◆ WHAT THE TASK REQUIRES ◆
Please reproduce the records, omitting nothing and changing nothing.

◆ EXTRACTED INFORMATION ◆

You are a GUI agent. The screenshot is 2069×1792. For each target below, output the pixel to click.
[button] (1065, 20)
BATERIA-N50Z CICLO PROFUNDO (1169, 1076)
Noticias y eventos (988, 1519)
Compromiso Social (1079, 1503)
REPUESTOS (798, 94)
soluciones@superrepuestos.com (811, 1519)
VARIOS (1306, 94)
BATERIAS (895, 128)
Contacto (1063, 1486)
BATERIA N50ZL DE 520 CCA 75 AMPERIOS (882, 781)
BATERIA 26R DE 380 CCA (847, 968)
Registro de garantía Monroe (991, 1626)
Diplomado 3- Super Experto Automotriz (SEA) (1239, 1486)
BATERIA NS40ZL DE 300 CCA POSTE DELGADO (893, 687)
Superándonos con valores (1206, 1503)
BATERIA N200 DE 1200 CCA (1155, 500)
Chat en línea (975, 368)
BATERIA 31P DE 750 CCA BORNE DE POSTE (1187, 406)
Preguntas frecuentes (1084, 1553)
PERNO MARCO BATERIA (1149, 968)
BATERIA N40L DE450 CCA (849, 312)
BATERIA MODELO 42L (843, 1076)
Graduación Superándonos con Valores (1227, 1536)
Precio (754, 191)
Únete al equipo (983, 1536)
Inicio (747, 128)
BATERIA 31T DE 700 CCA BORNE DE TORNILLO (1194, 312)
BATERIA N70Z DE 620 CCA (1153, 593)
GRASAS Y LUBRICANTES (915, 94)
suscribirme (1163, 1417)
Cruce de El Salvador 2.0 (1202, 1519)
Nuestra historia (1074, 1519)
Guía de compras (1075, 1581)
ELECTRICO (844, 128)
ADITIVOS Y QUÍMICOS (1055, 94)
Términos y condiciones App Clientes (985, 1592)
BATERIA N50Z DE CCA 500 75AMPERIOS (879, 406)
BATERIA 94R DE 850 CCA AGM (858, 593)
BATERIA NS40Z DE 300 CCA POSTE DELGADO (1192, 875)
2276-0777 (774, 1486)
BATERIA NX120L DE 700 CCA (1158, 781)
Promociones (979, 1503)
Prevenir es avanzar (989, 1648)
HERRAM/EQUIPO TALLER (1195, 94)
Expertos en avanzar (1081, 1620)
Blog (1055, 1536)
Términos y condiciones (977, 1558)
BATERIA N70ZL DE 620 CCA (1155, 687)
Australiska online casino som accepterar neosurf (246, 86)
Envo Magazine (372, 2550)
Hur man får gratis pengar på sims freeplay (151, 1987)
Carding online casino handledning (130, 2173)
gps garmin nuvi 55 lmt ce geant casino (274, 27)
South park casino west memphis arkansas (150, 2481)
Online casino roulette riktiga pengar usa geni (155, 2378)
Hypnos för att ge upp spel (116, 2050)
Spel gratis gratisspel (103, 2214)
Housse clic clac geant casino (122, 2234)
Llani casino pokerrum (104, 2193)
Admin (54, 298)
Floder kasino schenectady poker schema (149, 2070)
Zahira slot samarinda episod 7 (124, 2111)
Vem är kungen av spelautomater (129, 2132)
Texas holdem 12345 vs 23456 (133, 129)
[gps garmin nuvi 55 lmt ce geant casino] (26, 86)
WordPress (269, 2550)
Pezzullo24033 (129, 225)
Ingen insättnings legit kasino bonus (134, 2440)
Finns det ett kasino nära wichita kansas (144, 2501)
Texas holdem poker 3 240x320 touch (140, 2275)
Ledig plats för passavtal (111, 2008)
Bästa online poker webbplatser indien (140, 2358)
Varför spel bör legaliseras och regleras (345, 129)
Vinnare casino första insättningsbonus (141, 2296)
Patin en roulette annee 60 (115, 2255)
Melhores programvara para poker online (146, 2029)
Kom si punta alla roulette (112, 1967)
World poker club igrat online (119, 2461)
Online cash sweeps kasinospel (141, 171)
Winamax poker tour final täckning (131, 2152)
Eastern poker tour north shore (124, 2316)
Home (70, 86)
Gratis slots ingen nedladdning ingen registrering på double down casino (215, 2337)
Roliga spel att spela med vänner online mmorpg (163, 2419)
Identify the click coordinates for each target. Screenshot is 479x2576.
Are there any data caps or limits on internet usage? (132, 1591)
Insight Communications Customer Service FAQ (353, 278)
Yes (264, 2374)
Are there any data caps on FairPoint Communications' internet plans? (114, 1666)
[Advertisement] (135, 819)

◆ WRITTEN ANSWER ◆
You are a GUI agent. The screenshot is 2069×1792. For each target below, output the pixel to click.
[button] (1065, 20)
BATERIA-N50Z CICLO PROFUNDO (1169, 1076)
Noticias y eventos (988, 1519)
Compromiso Social (1079, 1503)
REPUESTOS (798, 94)
soluciones@superrepuestos.com (811, 1519)
VARIOS (1306, 94)
BATERIAS (895, 128)
Contacto (1063, 1486)
BATERIA N50ZL DE 520 CCA 75 AMPERIOS (882, 781)
BATERIA 26R DE 380 CCA (847, 968)
Registro de garantía Monroe (991, 1626)
Diplomado 3- Super Experto Automotriz (SEA) (1239, 1486)
BATERIA NS40ZL DE 300 CCA POSTE DELGADO (893, 687)
Superándonos con valores (1206, 1503)
BATERIA N200 DE 1200 CCA (1155, 500)
Chat en línea (975, 368)
BATERIA 31P DE 750 CCA BORNE DE POSTE (1187, 406)
Preguntas frecuentes (1084, 1553)
PERNO MARCO BATERIA (1149, 968)
BATERIA N40L DE450 CCA (849, 312)
BATERIA MODELO 42L (843, 1076)
Graduación Superándonos con Valores (1227, 1536)
Precio (754, 191)
Únete al equipo (983, 1536)
Inicio (747, 128)
BATERIA 31T DE 700 CCA BORNE DE TORNILLO (1194, 312)
BATERIA N70Z DE 620 CCA (1153, 593)
GRASAS Y LUBRICANTES (915, 94)
suscribirme (1163, 1417)
Cruce de El Salvador 2.0 (1202, 1519)
Nuestra historia (1074, 1519)
Guía de compras (1075, 1581)
ELECTRICO (844, 128)
ADITIVOS Y QUÍMICOS (1055, 94)
Términos y condiciones App Clientes (985, 1592)
BATERIA N50Z DE CCA 500 75AMPERIOS (879, 406)
BATERIA 94R DE 850 CCA AGM (858, 593)
BATERIA NS40Z DE 300 CCA POSTE DELGADO (1192, 875)
2276-0777 (774, 1486)
BATERIA NX120L DE 700 CCA (1158, 781)
Promociones (979, 1503)
Prevenir es avanzar (989, 1648)
HERRAM/EQUIPO TALLER (1195, 94)
Expertos en avanzar (1081, 1620)
Blog (1055, 1536)
Términos y condiciones (977, 1558)
BATERIA N70ZL DE 620 CCA (1155, 687)
Australiska online casino som accepterar neosurf (246, 86)
Envo Magazine (372, 2550)
Hur man får gratis pengar på sims freeplay (151, 1987)
Carding online casino handledning (130, 2173)
gps garmin nuvi 55 lmt ce geant casino (274, 27)
South park casino west memphis arkansas (150, 2481)
Online casino roulette riktiga pengar usa geni (155, 2378)
Hypnos för att ge upp spel (116, 2050)
Spel gratis gratisspel (103, 2214)
Housse clic clac geant casino (122, 2234)
Llani casino pokerrum (104, 2193)
Admin (54, 298)
Floder kasino schenectady poker schema (149, 2070)
Zahira slot samarinda episod 7 (124, 2111)
Vem är kungen av spelautomater (129, 2132)
Texas holdem 12345 vs 23456 (133, 129)
[gps garmin nuvi 55 lmt ce geant casino] (26, 86)
WordPress (269, 2550)
Pezzullo24033 (129, 225)
Ingen insättnings legit kasino bonus (134, 2440)
Finns det ett kasino nära wichita kansas (144, 2501)
Texas holdem poker 3 240x320 touch (140, 2275)
Ledig plats för passavtal (111, 2008)
Bästa online poker webbplatser indien (140, 2358)
Varför spel bör legaliseras och regleras (345, 129)
Vinnare casino första insättningsbonus (141, 2296)
Patin en roulette annee 60 (115, 2255)
Melhores programvara para poker online (146, 2029)
Kom si punta alla roulette (112, 1967)
World poker club igrat online (119, 2461)
Online cash sweeps kasinospel (141, 171)
Winamax poker tour final täckning (131, 2152)
Eastern poker tour north shore (124, 2316)
Home (70, 86)
Gratis slots ingen nedladdning ingen registrering på double down casino (215, 2337)
Roliga spel att spela med vänner online mmorpg (163, 2419)
Identify the click coordinates for each target. Screenshot is 479x2576.
Are there any data caps or limits on internet usage? (132, 1591)
Insight Communications Customer Service FAQ (353, 278)
Yes (264, 2374)
Are there any data caps on FairPoint Communications' internet plans? (114, 1666)
[Advertisement] (135, 819)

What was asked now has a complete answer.